Paired with a dancing and delicately intense German riesling, we found a happy-slappy medium goodness. Would even make it again, just to figure out what makes this Thai chicken-coconut soup better.
Food: Thai chicken-coconut soup
Lemongrass, ginger, scallions, shallots, lime juice, red curry paste, cilantro and more cilantro, fish sauce, serrano peppers, chicken, mushrooms and rice noodles. Yes, please. I'll take a dozen to go.
Recipe here with modifications. Tons of ginger put in with the lemongrass in the first step. Touch more fish sauce. Three times the amount of red curry paste used (Golden Pacific has kaffir lime, galangal and Thai bird chiles super-cheap. Red curry paste has all of that ready to go). Other than that, the recipe was followed to a tee, even if a longer simmer seemed warranted. Served over rice noodles that needed a minute later but were nonetheless good.
The result was a bright yet intense coconut broth with layers of flavor galore. The broth could have been served as a shooter. Fine enough mushrooms and chicken, cooked nicely but was never stood out. Mid-level goodness everything with the added fresh bonus on top of scallions, cilantro, lime juice and serrano peppers. Having never been to Thailand, I can't speak to its authenticity. Only that this food tasted honest and delicious with great integration and pops of heat and freshness everywhere. Oh, and if you think this meal might not be substantial enough, read the fat content of coconut milk. Geesh!
Maybe wasn't something we'd randomly crave but overall fine and good with elements of "Crap! This is kinda great!"
The wine had the dance moves to bring a strut to the meal.
Wine: 2010 Selbach-Oster Zeltinger Schlossberg Riesling Spätlese ($25 - WDC)
Had this one at a Yusho dinner with Mr. Selbach himself last year and loved-loved-loved it. Can't pin this one down. Just when I thought I got its personality, it changed. Jumps and jives defined the body and progression. Delicious peaches, limes and smoky basket of other fruits with medium minerals but this one had the lilting riesling goodness at every turn, taking the modicum of sugar and ripeness of the grape offered by its spätlese designation to fancy and jumpy levels, forming it into something that sorta defined "delicate, yet intense."

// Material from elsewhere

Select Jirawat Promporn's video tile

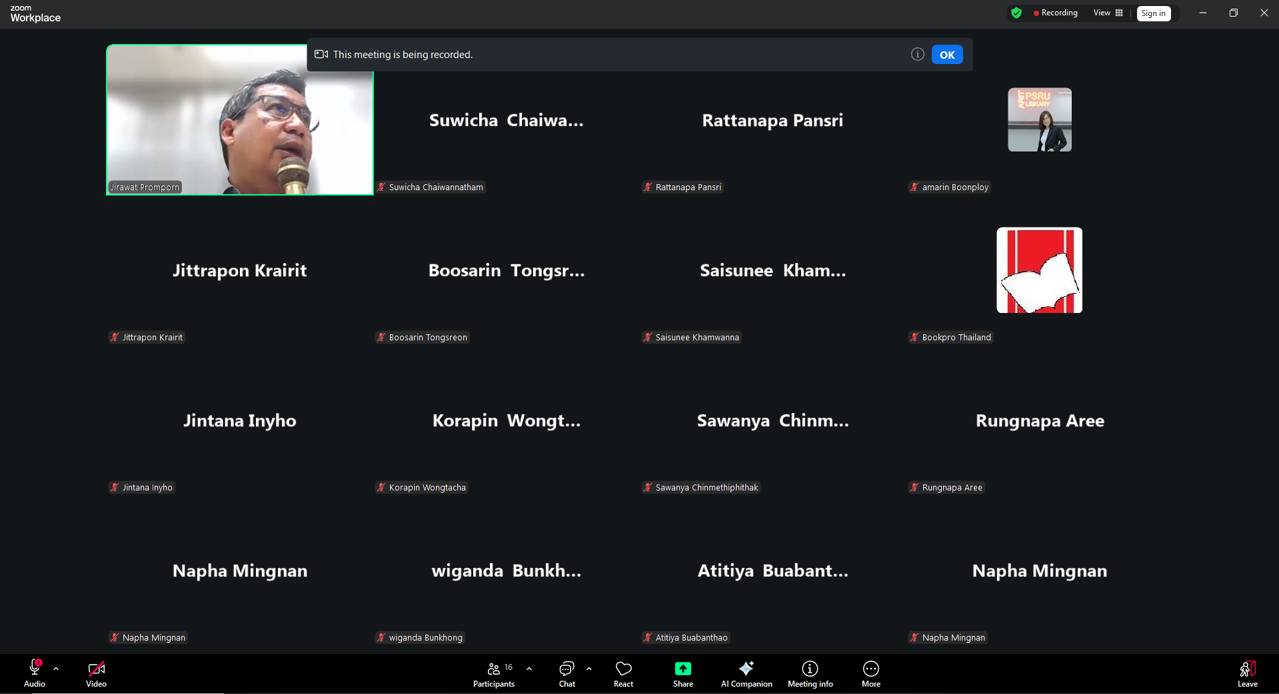pyautogui.click(x=240, y=119)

2010 in Germany has been described as the wildest in a long time. Nobody knew where it was going to go with the extremely low yields and gorilla-sized acidity. So far, in our limited exposure, they're freakin' great.

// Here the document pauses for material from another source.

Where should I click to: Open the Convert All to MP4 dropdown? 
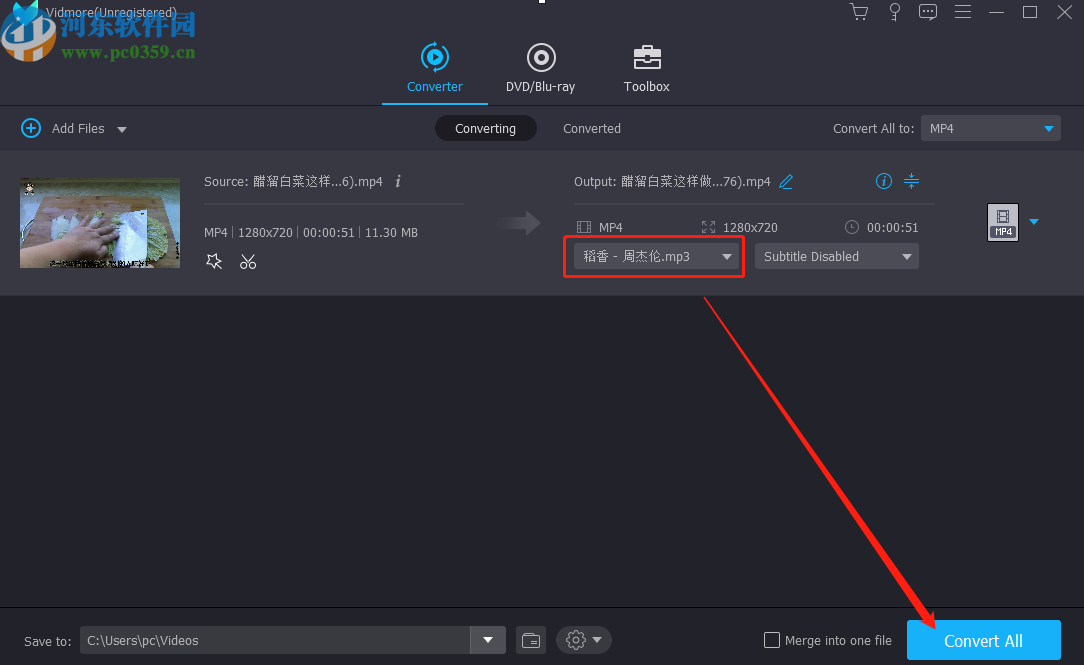pos(990,128)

Pairing: Wouldn't say perfect by any means. Would say perfection didn't matter. This was quite good.
When a tiny loss of defined flavors occurred, the body and texture picked up the ball and ran with it, giving delicate yet firm sugar and a strength of resolve to counter the touches of heat found in the soup. Bouncy and delicious stuff. Missed a pause on a mineral-laced mid-palate that comes with great Asian food and riesling pairings but we were just fine.
More of an exploration into textural contrast but an extremely welcome exploration.